What are the components of obesity-related advocacy at the hospital level?
This chapter will address the following American College of Graduate Medical Education competencies: interpersonal and communication skills and professionalism.
Interpersonal and Communication Skills: This chapter will help the pediatric health care provider enhance effective exchange of information and collaboration with patients and families as well as with other health professionals to accomplish advocacy goals.

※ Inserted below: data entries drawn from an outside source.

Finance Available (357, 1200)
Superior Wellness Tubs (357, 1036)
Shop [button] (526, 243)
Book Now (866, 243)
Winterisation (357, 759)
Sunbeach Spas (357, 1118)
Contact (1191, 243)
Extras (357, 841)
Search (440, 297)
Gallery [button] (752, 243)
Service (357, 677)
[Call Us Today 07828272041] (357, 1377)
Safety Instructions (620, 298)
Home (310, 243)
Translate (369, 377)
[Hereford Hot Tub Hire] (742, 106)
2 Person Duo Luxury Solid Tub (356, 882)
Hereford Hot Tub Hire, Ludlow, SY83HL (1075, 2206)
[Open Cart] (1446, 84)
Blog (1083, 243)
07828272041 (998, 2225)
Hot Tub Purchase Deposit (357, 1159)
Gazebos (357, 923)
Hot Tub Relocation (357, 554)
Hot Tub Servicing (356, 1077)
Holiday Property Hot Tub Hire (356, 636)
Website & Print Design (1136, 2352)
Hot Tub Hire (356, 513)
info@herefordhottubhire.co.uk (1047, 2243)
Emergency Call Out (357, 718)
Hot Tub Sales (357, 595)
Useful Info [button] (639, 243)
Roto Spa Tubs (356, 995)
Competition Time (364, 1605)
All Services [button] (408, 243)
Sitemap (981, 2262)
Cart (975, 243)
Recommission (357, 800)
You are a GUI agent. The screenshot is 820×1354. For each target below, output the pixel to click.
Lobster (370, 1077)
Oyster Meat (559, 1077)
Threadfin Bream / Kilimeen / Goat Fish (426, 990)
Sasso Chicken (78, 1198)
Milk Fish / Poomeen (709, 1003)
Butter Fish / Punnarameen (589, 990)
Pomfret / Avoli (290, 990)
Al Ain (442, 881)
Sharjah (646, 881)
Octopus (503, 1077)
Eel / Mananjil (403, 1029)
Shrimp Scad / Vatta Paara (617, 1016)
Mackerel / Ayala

Professionalism: Professionalism is important in advocacy just as it is in clinical care. This chapter will help the pediatric health care provider understand and counter weight bias as a component of commitment to professional responsibilities, acting on ethical principles, and sensitivity to diversity and values of respect.
Imagine what it would be like to unfairly be poorly treated for a characteristic that is visible 100% of the time. How would you feel, what would you think, and if this characteristic were something you could change, would this poor treatment motivate you to do so? Weight-based stigma refers to negative weight–related attitudes and beliefs that result in a wide range of negative assumptions about, and victimizing behaviors toward, individuals who have overweight or obesity. These negative assumptions, stereotypes, biases, and prejudices can be evidenced verbally (eg, bullying, derogatory remarks, names, and/or pejorative labels), physically (eg, hitting, grabbing, or other acts of aggression and violations of personal space), or by relational aggression (eg, intentional social exclusion, spreading of rumors). The National Child Traumatic Stress Network (NCTSN) deems bullying and victimization as a form of trauma, akin to abuse and neglect.1 In its more severe forms, weight-based victimization can be considered discrimination.2,3 For adolescents, the rates of weight-based discrimination are comparable to rates of discrimination due to perceived sexual orientation, and more frequent than rates of discrimination due to race, religion, or disability.4,5
Children and adolescents can experience stigma and victimization across many environments, including school (eg, teachers and coaches), home (eg, family members), and social (eg, peers). Both children and adults can also experience stigma within the health care environment. Negative weight–related attitudes and beliefs toward adult patients with obesity have been evidenced by physicians, nurses, psychologists, dietitians, and medical students, including providers who specialize in obesity.6
These beliefs maintain that adult patients with obesity are lazy, nonadherent to recommendations, undisciplined, unsuccessful, unpleasant, and have little willpower.7 One study of British health care providers revealed beliefs that adults were overweight primarily due to physical inactivity, overeating, food addiction, and personality characteristics. These providers also perceived adults with overweight as having reduced self-esteem, reduced sexual attractiveness, and reduced ...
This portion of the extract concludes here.